On the combinatorics of tableaux -- Classification of lattices underlying Schensted correspondences
Dale R. Worley
TL;DR
This work develops a rigorous framework to classify Fomin lattices—modular lattices that support Robinson–Schensted type growth diagrams via weighted-differential posets—under a stringent but natural set of criteria. By combining local (distributive, unique-cover-modular, admissible weight) and global (two-dimensional grid) analyses, the authors reduce the problem to analyzing the join-irreducible poset $J$ and its weight function $w$, deriving a complete classification: the only lattices meeting the criteria correspond to Young's lattice $\,\mathbb{Y}$, the shifted Young's lattice $\,\mathbb{SY}$, the $k$-row strip $\mathbb{Y}_k$, and a quadrant-like case; none yield new Fomin lattices.

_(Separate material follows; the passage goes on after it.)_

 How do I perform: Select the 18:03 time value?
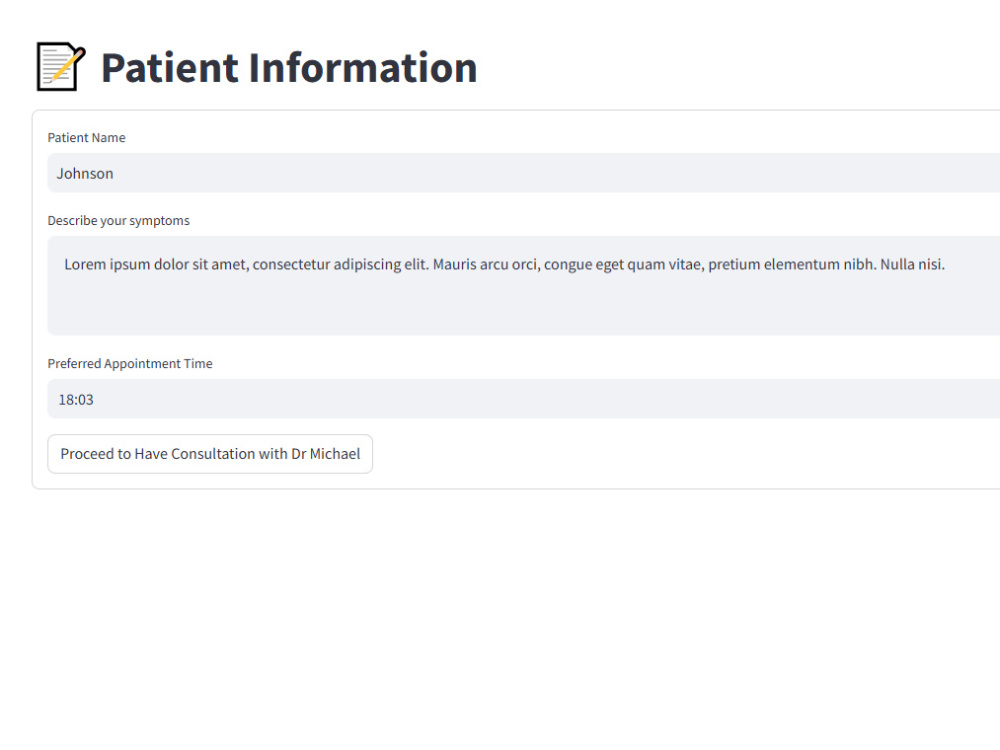(x=76, y=400)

A key outcome is the explicit relation between the diagram size, the differential degree $r$, and weights through $f(x)$ and $c(x)$, notably $n!\,r^n = \sum_{\text{diagrams }x\text{ of size }n} f(x)^2\,c(x)$. The results illuminate why known Fomin lattices occupy a tightly constrained landscape and set a foundation for future exploration when relaxing admissibility or modularity assumptions. The work thus advances understanding of growth diagrams, RS variants, and the lattice-theoretic underpinnings of combinatorial insertion procedures.
Abstract
The celebrated Robinson-Schensted algorithm and each of its variants that have attracted substantial attention can be constructed using Fomin's "growth diagram" construction from a modular lattice that is also a weighted-differential poset. We classify all such lattices that meet certain criteria; the main criterion is that the lattice is distributive. Intuitively, these criteria seem excessively strict, but all known Fomin lattices satisfy all of these criteria, with the sole exception of one family that is not even distributive, the Young-Fibonacci lattices. Disappointingly, we discover no new Fomin lattices.